Clashes have also broken out between Twirwaneho militia and Mai-Mai groups in South Kivu, where MONUSCO is preparing to withdraw within the coming months.


  1. Mrs Raissa Kasongo
    • Mrs Raissa Kasongo is a journalist with more than 13 years of experience. She works with a local community radio called “Radio Maendeleo”. She is and expert in conflict and gender-sensitive journalism. She is also the Project officer in a local organization giving support and assistance to to abandoned children and orphans. The organization is called Assistance aux enfants abandonnés et Orphelins (AEO) where she leads a project focused on improving the health of refugees, internally displaced persons and host populations in two health zones in the province of South Kivu. She is from Bukavu, Sud-Kivu, DRC.
  2. Mr Norman Ishimwe Sinamenye
    • Norman Ishimwe Sinamenye is a human rights activist and president of Jambo asbl, a Brussels-based organization that has been promoting human rights in Rwanda through civil society since 2008. He is also at the promoter of the “All For Rwanda” movement that focused on the support, the protection and the establishment of appropriate conditions for the safe return of Rwandan refugees. Norman left Rwanda in 1994, during the genocide, fleeing persecution and the imminent risk of violence against his family.
      Along the way, he sought refuge in the Democratic Republic of Congo, Benin, Côte d’Ivoire and Belgium, where he currently resides. As a political and geopolitical analyst specializing in the Great Lakes region, Norman has contributed to various mainstream media and lectured on these complex issues. His experiences as a refugee and his commitment to the defense of human rights have forged his perspective and dedication to encouraging positive change in Rwanda and the wider region.
  3. Mr Freddy Bisetsa
    • Freddy BISETSA is the founder and executive director of Women Concern and specializes in socio-economic empowerment, women’s rights and the fight against small arms and light weapons (SALW). He has worked intensively on the fight against SALW in the DRC and led various government awareness and advocacy campaigns, including those on the ratification of the Kinshasa Convention on SALW and the International Treaty on the Abolition of Nuclear Weapons (TIAN). The latter having been ratified on September 22, 2022. Its expertise has been at the service of field organizations in the Great Lakes region through consulting and mentoring missions. Freddy holds a Master’s degree in Gender and Development.
  4. Mrs Yvette Mushigo
    • Yvette Mushigo is the executive secretary of the organization SPR, which is a Synergy of Women for Peace and Reconciliation of the Peoples of the Great Lakes of Africa. Through her expertise in gender, peace and security, and active non-violence within her organization, she focuses on the contribution of women and youth to participatory governance, peacebuilding, and the promotion of a more egalitarian society while respecting rights. Through various actions, her organization strengthens women’s leadership and fights against the manipulation of youth. For Yvette, it is important for women to raise their voices and for youth to become agents of change through their talents, especially those that are artistically mobilizing other youth for more inclusive development, without which the contribution of each citizen must be taken into consideration in order to limit conflicts. Her approaches are focused on individual transformation first before being a reference for others. This earned her the Mundo Negro Fraternity Prize 2022, awarded in Madrid.

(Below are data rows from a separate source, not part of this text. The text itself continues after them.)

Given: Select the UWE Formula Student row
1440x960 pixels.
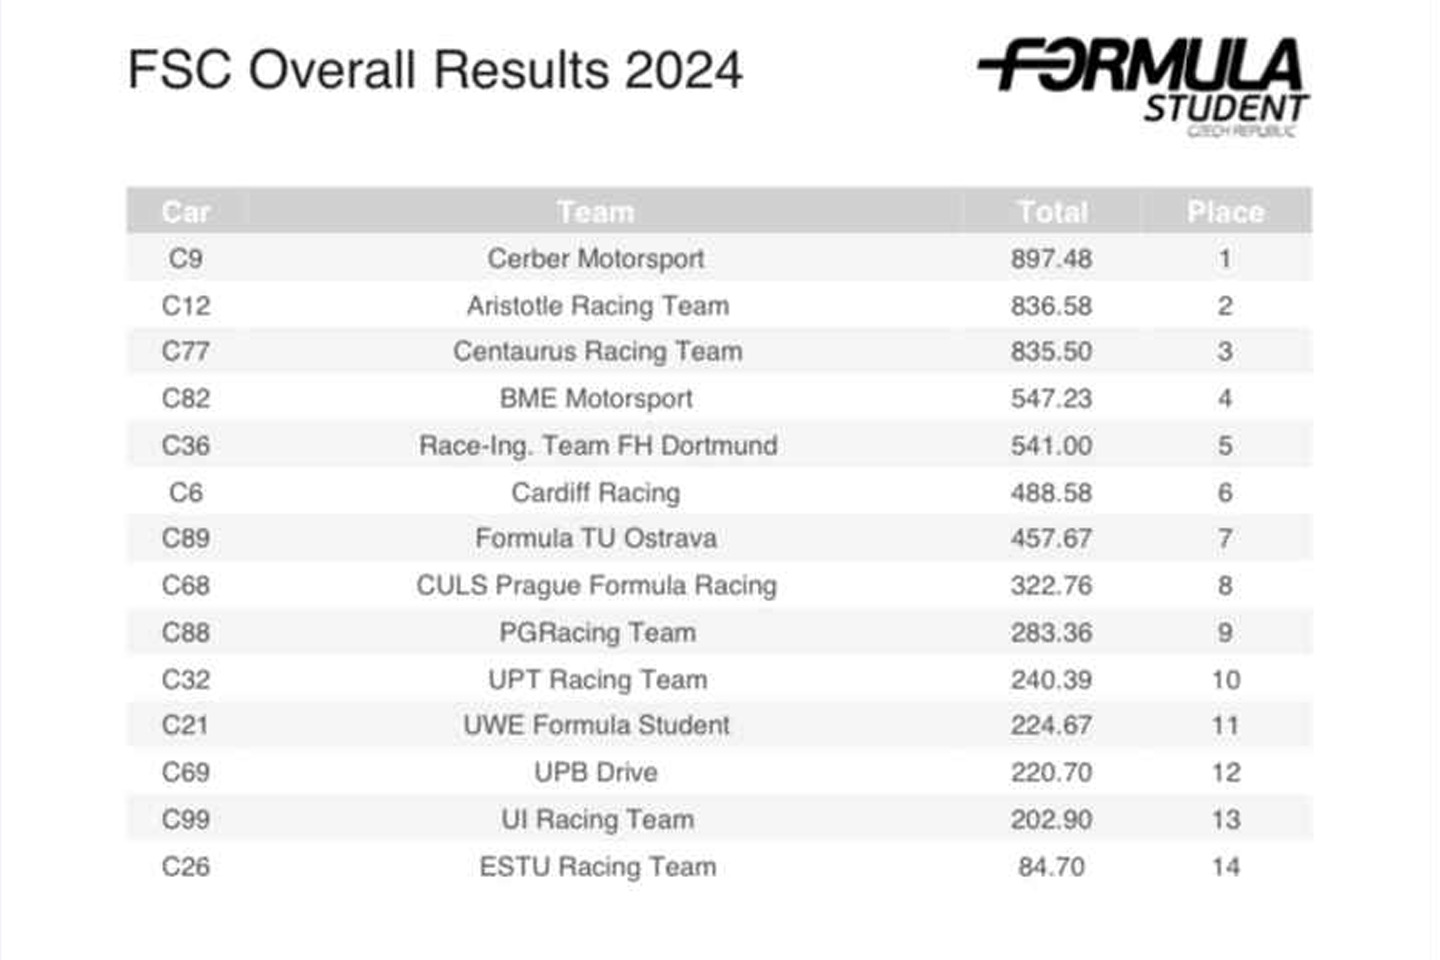Looking at the screenshot, I should tap(596, 726).
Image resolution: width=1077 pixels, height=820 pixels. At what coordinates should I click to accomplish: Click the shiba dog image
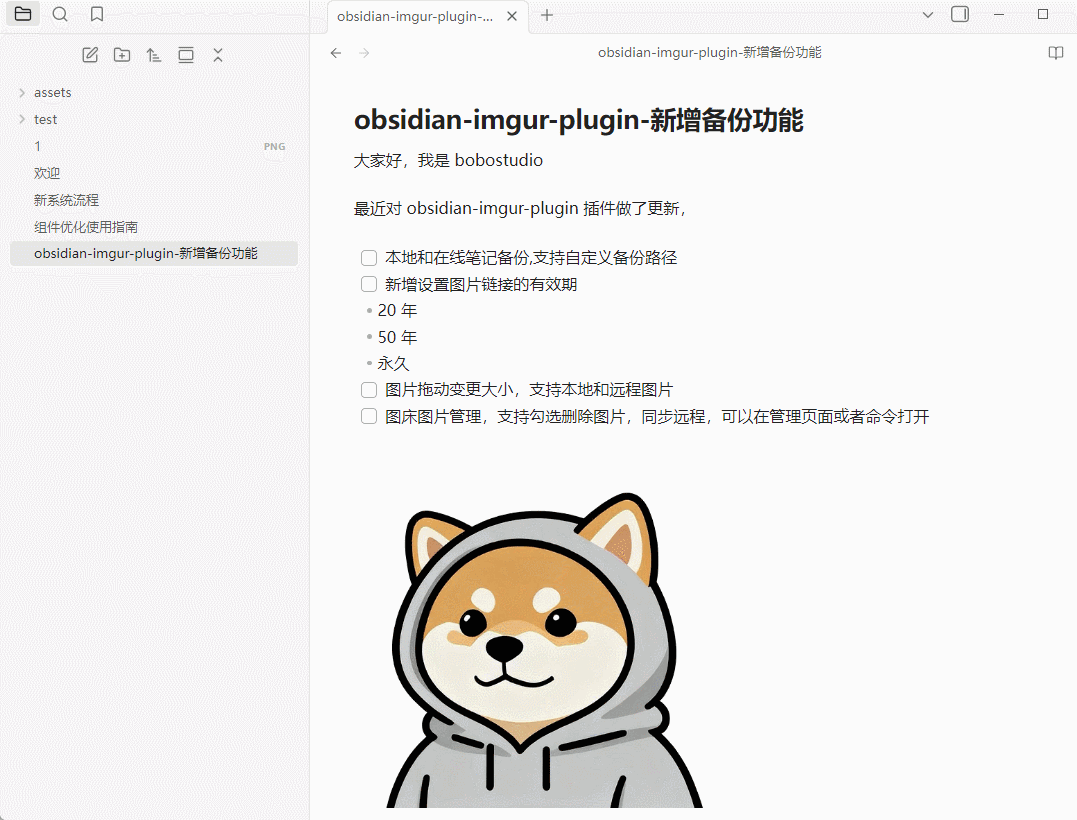coord(545,650)
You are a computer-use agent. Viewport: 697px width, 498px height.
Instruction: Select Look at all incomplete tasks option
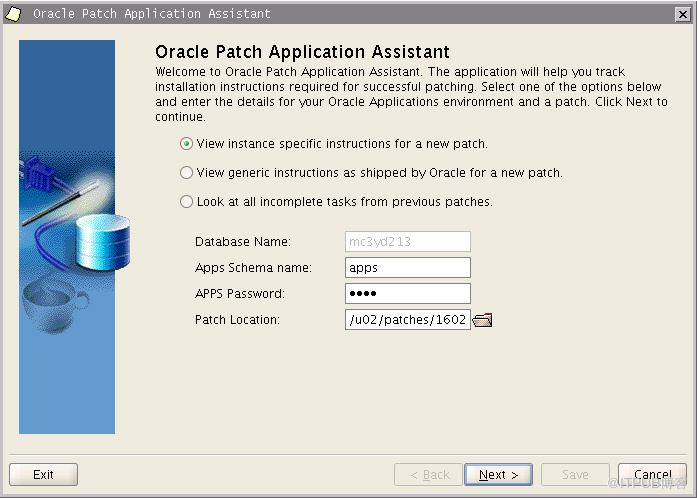[x=186, y=201]
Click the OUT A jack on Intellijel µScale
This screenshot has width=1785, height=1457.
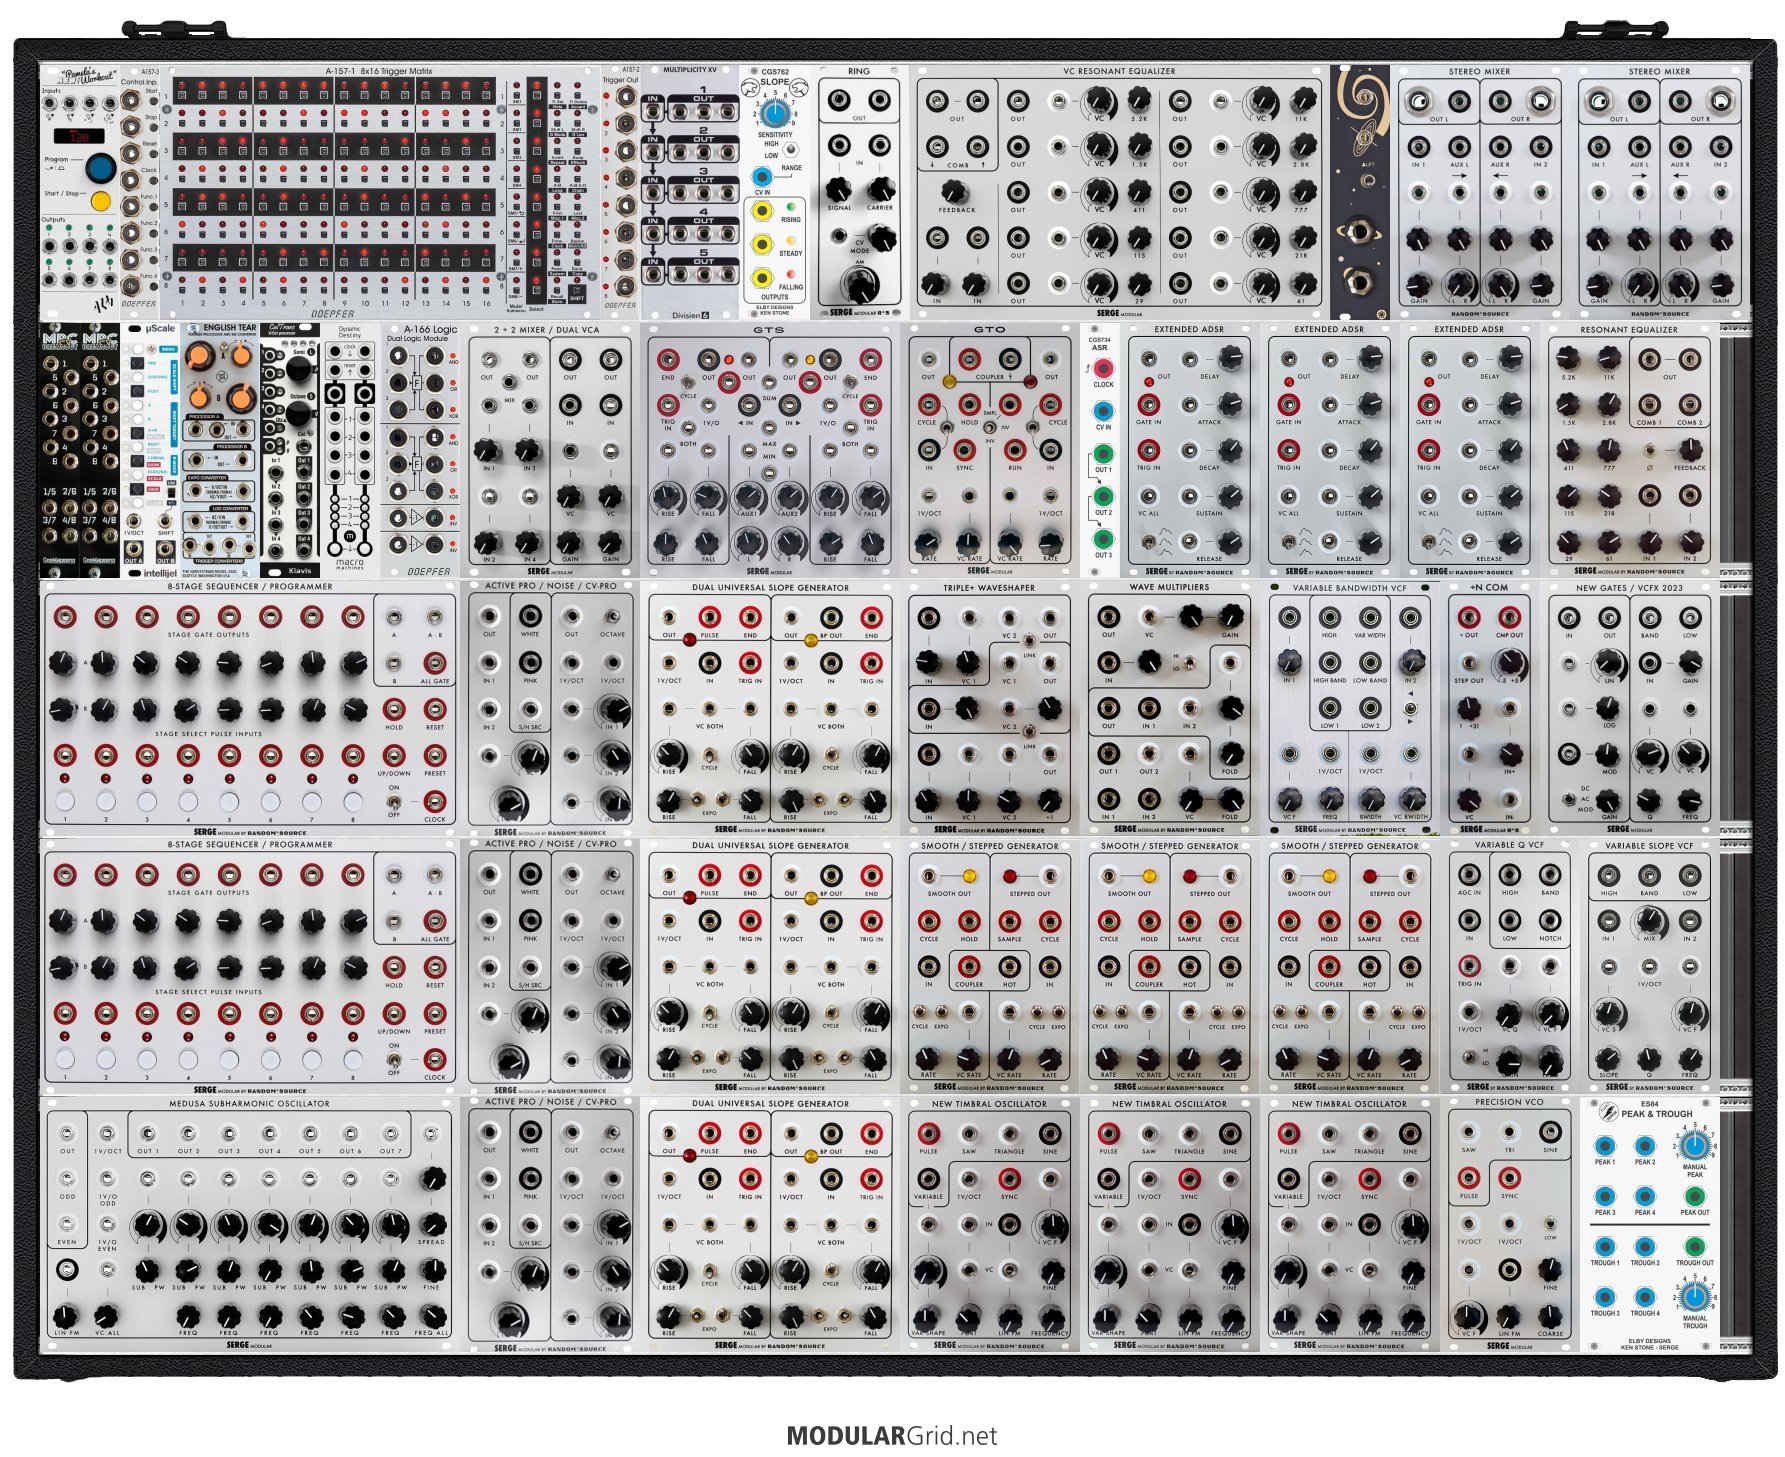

Moderation: Mrs Cyrille Rolande Bechon

Cyrille Rolande Bechon has been elected as IPB council member in October 2022. She holds a master degree in Human Rights and the Rule of Law and is a PhD student in the field of law. She has been working at NDH-Cameroon since 2003, and thus has a total of about 15 years of experience in the field of human rights. Furthermore, Cyrille is a specialist in transitional justice and conflict transformation, a consultant, trainer and activist in human rights issues.